Imagine Harvard-Yale weekend in the year 2020. According to Jane S. Shaw, president of the John William Pope Center for Higher Education Policy, things could look a little different. Instead of insulting t-shirts, a tense football game, and angry chants of "Yale Sucks," we might instead see purple t-shirts with uplifting messages and a calm intramural game.
Why the change? In Shaw's recent fictional essay on the Minding the Campus website, Harvard and Yale will be no more. Set in 2020, the essay explains the reason for a recent merger between Harvard and Yale, creating a new university with the less-than-catchy name "Ha-Ya" or "Harley."
Shaw writes that the merge occurred because of "changes engulfing traditional education" which led to a drop in enrollment and a worthless Harvard endowment.

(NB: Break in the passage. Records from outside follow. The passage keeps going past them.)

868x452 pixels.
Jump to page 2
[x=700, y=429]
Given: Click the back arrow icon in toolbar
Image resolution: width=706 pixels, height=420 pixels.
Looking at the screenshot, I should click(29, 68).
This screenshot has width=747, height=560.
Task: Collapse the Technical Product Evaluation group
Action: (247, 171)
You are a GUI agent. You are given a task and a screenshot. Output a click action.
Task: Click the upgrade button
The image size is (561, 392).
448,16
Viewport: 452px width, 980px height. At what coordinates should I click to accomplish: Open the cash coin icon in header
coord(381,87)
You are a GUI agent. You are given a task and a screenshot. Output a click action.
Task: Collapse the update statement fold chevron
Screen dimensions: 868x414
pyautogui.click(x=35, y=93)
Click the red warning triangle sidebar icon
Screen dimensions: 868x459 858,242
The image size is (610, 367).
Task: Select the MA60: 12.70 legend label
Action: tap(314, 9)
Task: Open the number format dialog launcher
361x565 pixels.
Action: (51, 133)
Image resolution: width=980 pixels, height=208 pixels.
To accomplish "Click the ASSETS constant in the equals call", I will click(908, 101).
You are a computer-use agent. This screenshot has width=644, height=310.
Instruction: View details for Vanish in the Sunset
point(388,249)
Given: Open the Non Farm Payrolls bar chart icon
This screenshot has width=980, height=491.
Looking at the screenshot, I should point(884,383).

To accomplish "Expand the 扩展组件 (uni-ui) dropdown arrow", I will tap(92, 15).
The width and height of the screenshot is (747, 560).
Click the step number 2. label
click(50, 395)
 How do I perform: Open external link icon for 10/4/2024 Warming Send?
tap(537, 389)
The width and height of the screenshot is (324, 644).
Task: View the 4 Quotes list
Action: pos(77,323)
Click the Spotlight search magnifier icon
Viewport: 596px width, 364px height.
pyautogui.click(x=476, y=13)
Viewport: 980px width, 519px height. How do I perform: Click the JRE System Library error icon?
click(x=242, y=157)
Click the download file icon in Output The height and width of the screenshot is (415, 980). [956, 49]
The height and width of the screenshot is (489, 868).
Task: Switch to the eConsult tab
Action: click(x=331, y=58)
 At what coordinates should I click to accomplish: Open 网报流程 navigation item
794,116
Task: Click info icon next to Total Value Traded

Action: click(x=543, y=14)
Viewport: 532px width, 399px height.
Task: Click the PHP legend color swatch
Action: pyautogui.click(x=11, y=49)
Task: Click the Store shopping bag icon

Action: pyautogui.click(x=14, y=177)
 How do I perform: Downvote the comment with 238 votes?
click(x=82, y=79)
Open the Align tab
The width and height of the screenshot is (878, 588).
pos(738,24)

In Shaw's futuristic world, Drew Faust no longer has a place. Instead, "Dr. Sophia Chua-Rubenfeld," the infamous "tiger daughter" who was accepted to Harvard this fall, will be the new college president with an agenda to find a "low-tuition business model."
The fictional story has some merit, at least according to New York Times blogger Jacques Steinberg, who warns that the educational trends Shaw presents are "hardly far-fetched."
For our sakes, let's hope Shaw's predictions never come true. Who really wants a crimson-colored bulldog for a mascot?